Entries provided
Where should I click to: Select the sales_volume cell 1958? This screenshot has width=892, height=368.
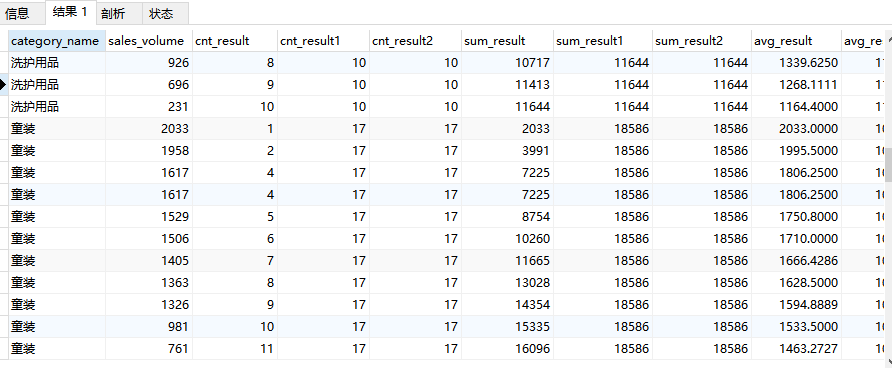pos(148,151)
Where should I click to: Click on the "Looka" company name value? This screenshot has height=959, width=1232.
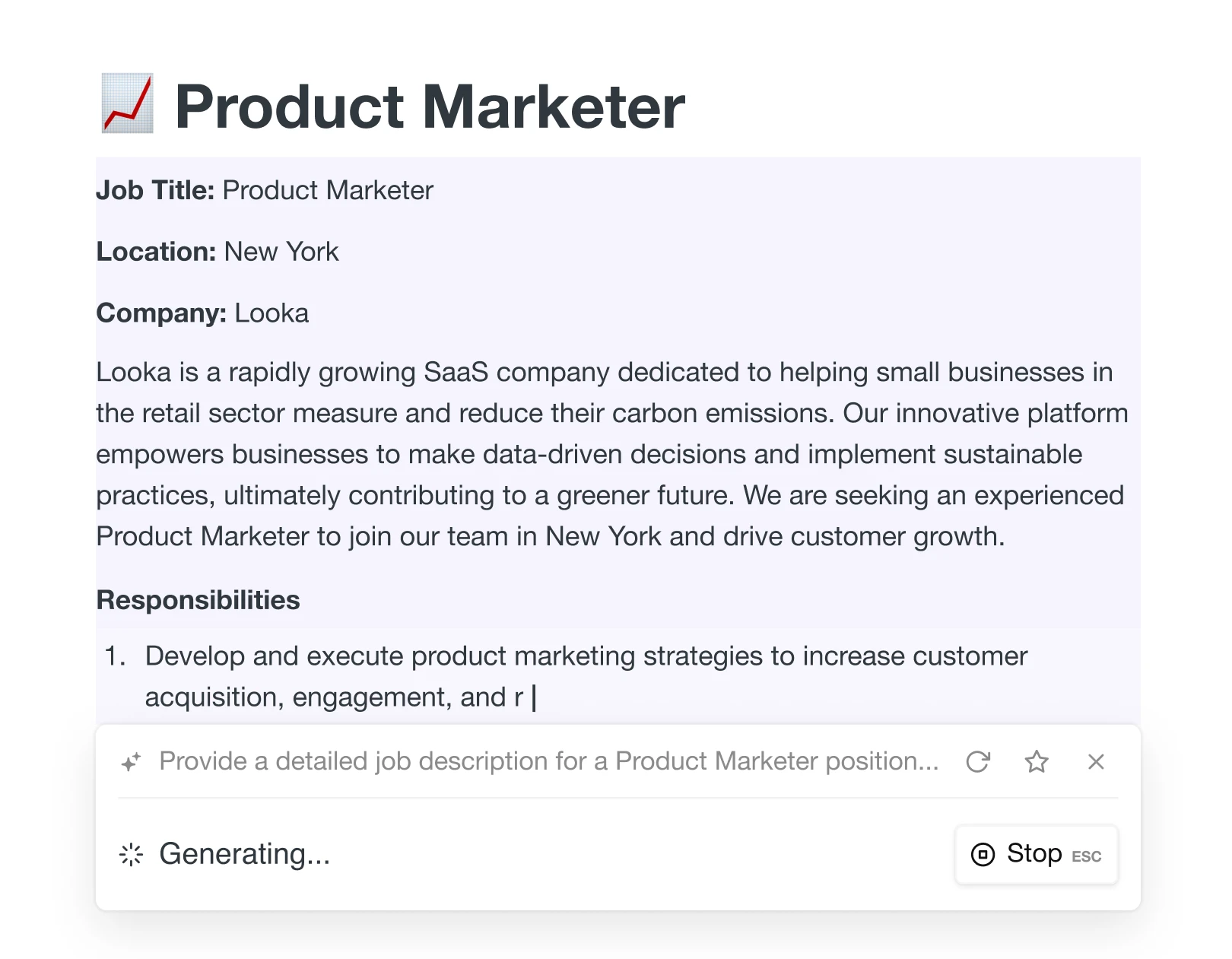click(271, 313)
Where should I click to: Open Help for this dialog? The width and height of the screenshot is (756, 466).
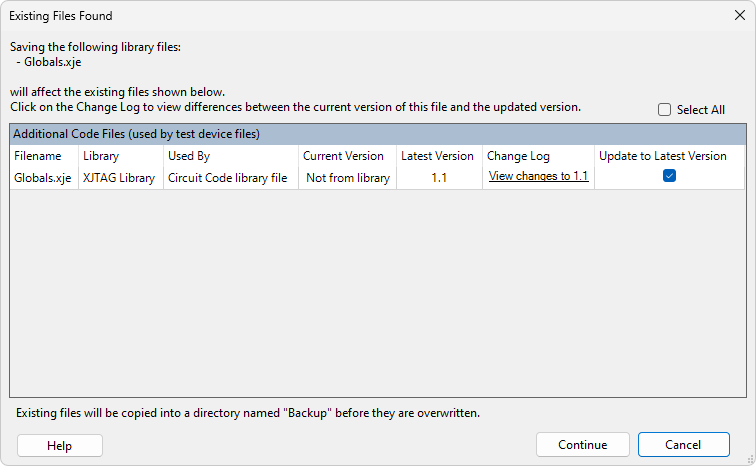point(59,445)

Work to be completed
An exact copy of every record above is required, with all pictures omitted.

Response area
Where should I click to: Select the sales_volume cell 1958? This screenshot has width=892, height=368.
pos(148,151)
Where should I click to: Click on the "Looka" company name value? This screenshot has height=959, width=1232.
click(271, 313)
Where should I click to: Open Help for this dialog? The width and height of the screenshot is (756, 466).
point(59,445)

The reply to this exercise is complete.